Как ни странно, им позволили.
Завтра я еду к директору аэропорта, к черту лысому, но мы летим в Москву, нахрен весь этот цирк — сердито, будто кто-то в чем-то виноват, выговаривал он; они шли по сырому парку — спустилась прохлада; редкие молочные фонари. Лучший молчал, только бил комаров. Молчали все. Обратная сторона киндзмараули.
Как вы думаете, это правда, спросил Тарррас, и, кажется, голос его дрогнул, — правда что? — что нас могут отправить в Афган. Они прошли добрый десяток шагов. Красиво, наверное, шли, как на Abbey Road. Этим слухам сто лет в обед, об этом говорили, когда все только началось — что провинившиеся ВИА могут забросить выступать по гарнизонам. Они хорохорились, ржали над этим. Ржали, что их «Цветы вместо пуль», советская, в общем-то, песня на стихи Евтушенко, с которой, в общем-то, все это и началось, остановит войну — там, в гарнизонах, — и все у них получится наоборот — у тех, кто хочет их таким образом покарать или уничтожить. Бредовый слух, который всплывал и всплывал, невозможно было обсуждать всерьез. Но. Уже кто знает. Общий бред тянулся так долго, что теперь возможно было уже все. Тарррас самый молодой. Двадцать лет, что ли. Еще, наверное, родители на мозги капают. Не бери в голову, — сказал Гаст, думая, приобнять, или уж чересчур. А Лучший уже ржал над «не бери в голову». Все так же хорохорились — пытались — как пытались обходить темные лужи на темном пути.
Сначала все это казалось приключением. Пусть дурным, но задорным и ненадолго. Теперь они вязли, как в болоте, и что угодно казалось всерьез. Они здесь сопьются. Или все кончится как-нибудь по-другому.
Жаль, что мы все-таки не досмотрели титры в конце. — Да ничего бы там не было.
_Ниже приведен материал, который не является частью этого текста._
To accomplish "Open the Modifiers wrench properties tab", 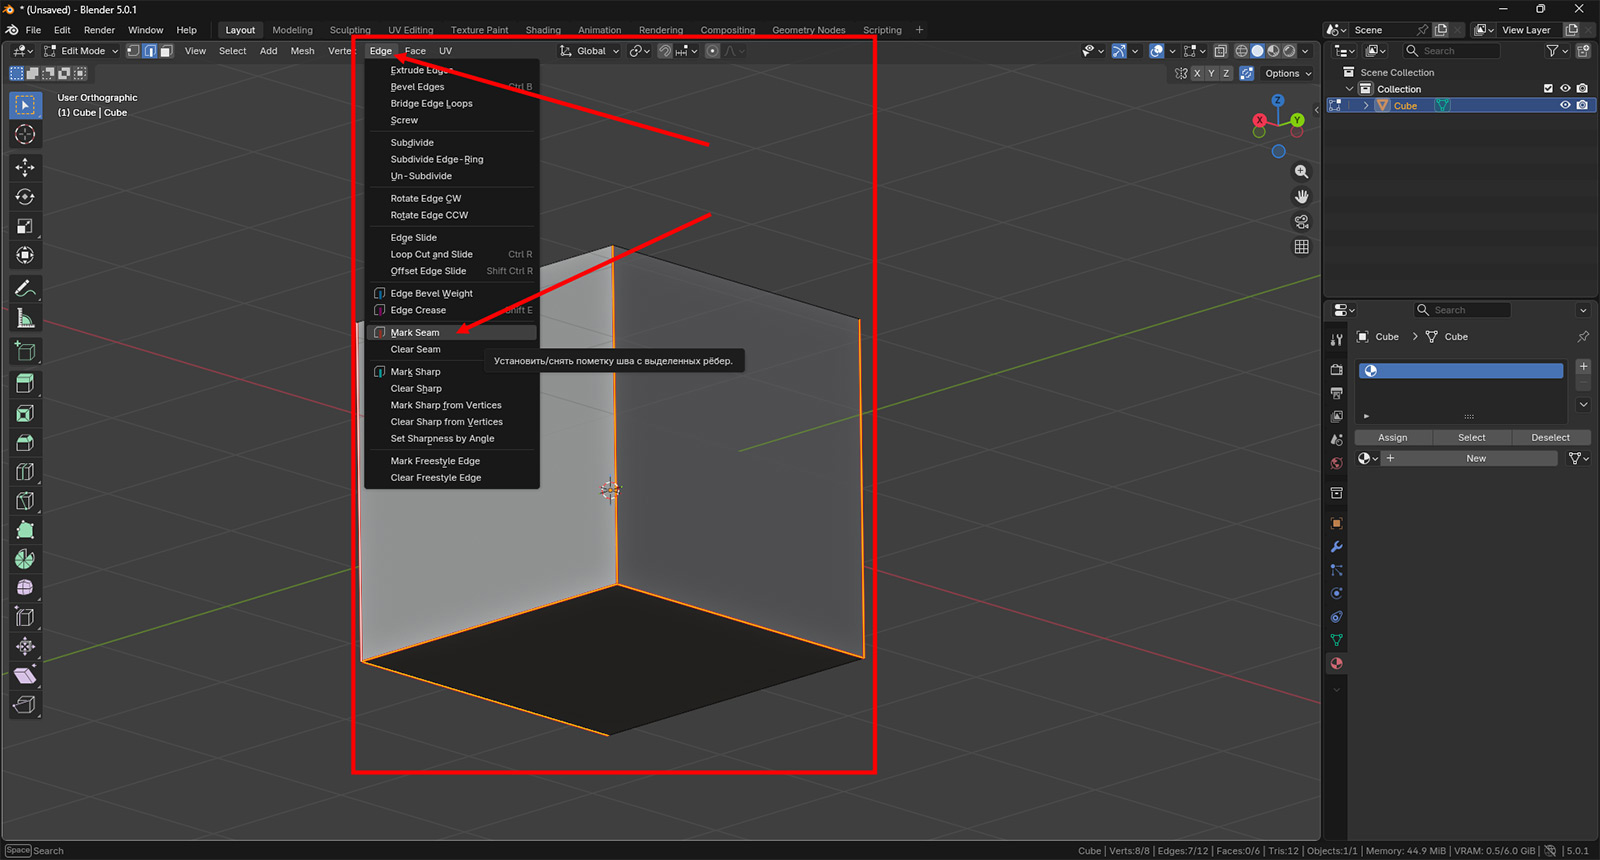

Вот представьте себе. Я приглашаю вас в кино, и если вы придете через десять минут после начала сеанса, то ничего страшного. Но если я попрошу вас уйти за десять минут до конца, то вы, вероятно, больше со мной в кино не пойдете. Жизнь — то же самое. Мы приходим к началу фильма, но вынуждены уходить до его завершения. Фильм все равно будет продолжаться — участвуем мы в нем или нет.
Он, конечно, врал им все время, и опять. В апреле он уже бегал на «Мосфильм», на прогон «Тайны тисовой аллеи», на второй, который без большого начальства, бегал, как мальчик по щелчку. Просто стало любопытно. И в конце там было только одно — фильм снят на пленке шосткинского химкомбината «Свема».